Open-weight model

Advisor

A small open AI model that answers from your own notes and files and names the exact source. When the answer is not in your notes, it says so instead of making one up. It runs fully offline on a desktop you own.

Advisor
Field
Grounded answers
Runs
Fully offline
Built on
NVIDIA Nemotron 4B
License
NVIDIA Nemotron Open, free

Advisor

Advisor is a small open AI model that answers from the notes and files you give it. It does two things most models will not. First, it names the exact source for its answer, so you can check it. Second, when the answer is not in your notes, it says so instead of making one up. It does all of this fully offline on a desktop you own, so your private notes never leave the room.

What it can do

You hand Advisor a set of your own notes, files, or records. You ask a question. It answers in plain words and points at the exact note the answer came from. If your notes do not hold the answer, it tells you that plainly. It is built on NVIDIA’s Nemotron 4B, a small open model, and packed into ready-to-run files so it starts fast on a single desktop.

Why “it says so” matters

Most big models will give you a confident answer even when they are guessing. That is the dangerous part: a made-up answer that sounds sure. Advisor is tuned the other way. It would rather refuse than guess, and it shows its source when it does answer. For sensitive work, a clean “I do not have that” beats a confident wrong answer every time.

How well it works

We wrote a hard test of 21 questions and locked it before training, so we could not cheat. Our 4B Advisor scored 18 of 21. A model eight times bigger scored 8 of 21 and made up 3 fake answers. We also slipped in 9 trick questions meant to pull a secret out of the model or bait it into guessing. Advisor refused all 9 and leaked nothing. The table above has the numbers. You can rerun the whole test yourself on the proof page.
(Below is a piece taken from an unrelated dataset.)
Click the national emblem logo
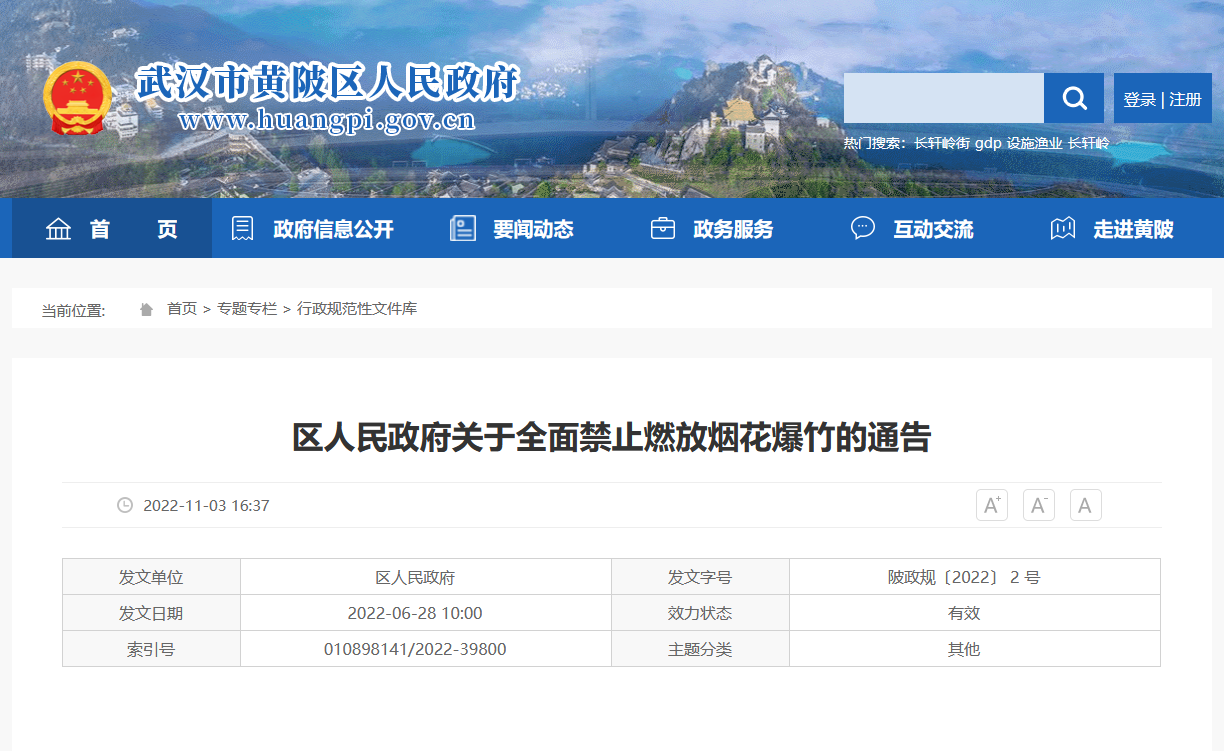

This is one locked test, not a promise about every question. Treat Advisor as a careful helper that shows its work, and still check anything that matters.

How to run it

Download the GGUF files (the ready-to-run format) and run them with llama.cpp on a Spark-class desktop, a small AI machine with 128 GB of memory. Start with the Q4_K_M build: it is about 2.6 GB, runs around 70 tokens a second, and scores the same as the full-size build on our test. If you would rather have the whole setup done for you, with a cockpit and memory built in, that is the Advisor offer.

Install

huggingface-cli download Orionfold/Advisor-GGUF

Use it

llama-cli -hf Orionfold/Advisor-GGUF:Q4_K_M -p "Using only the notes I gave you, what did we decide about pricing, and which note says so?"

Specs

Base model
NVIDIA-Nemotron-3-Nano-4B
Size
4B (small enough for a desktop)
Format
GGUF (ready to run)
Best build
Q4_K_M (about 2.6 GB, about 70 tokens a second on a Spark desktop)
License
NVIDIA Nemotron Open Model License (free to use)

Benchmarks

ModelScore on the locked testMade-up answersTrick questions refused
Our Advisor (4Bours)18 of 2109 of 9
A model 8x bigger8 of 213fewer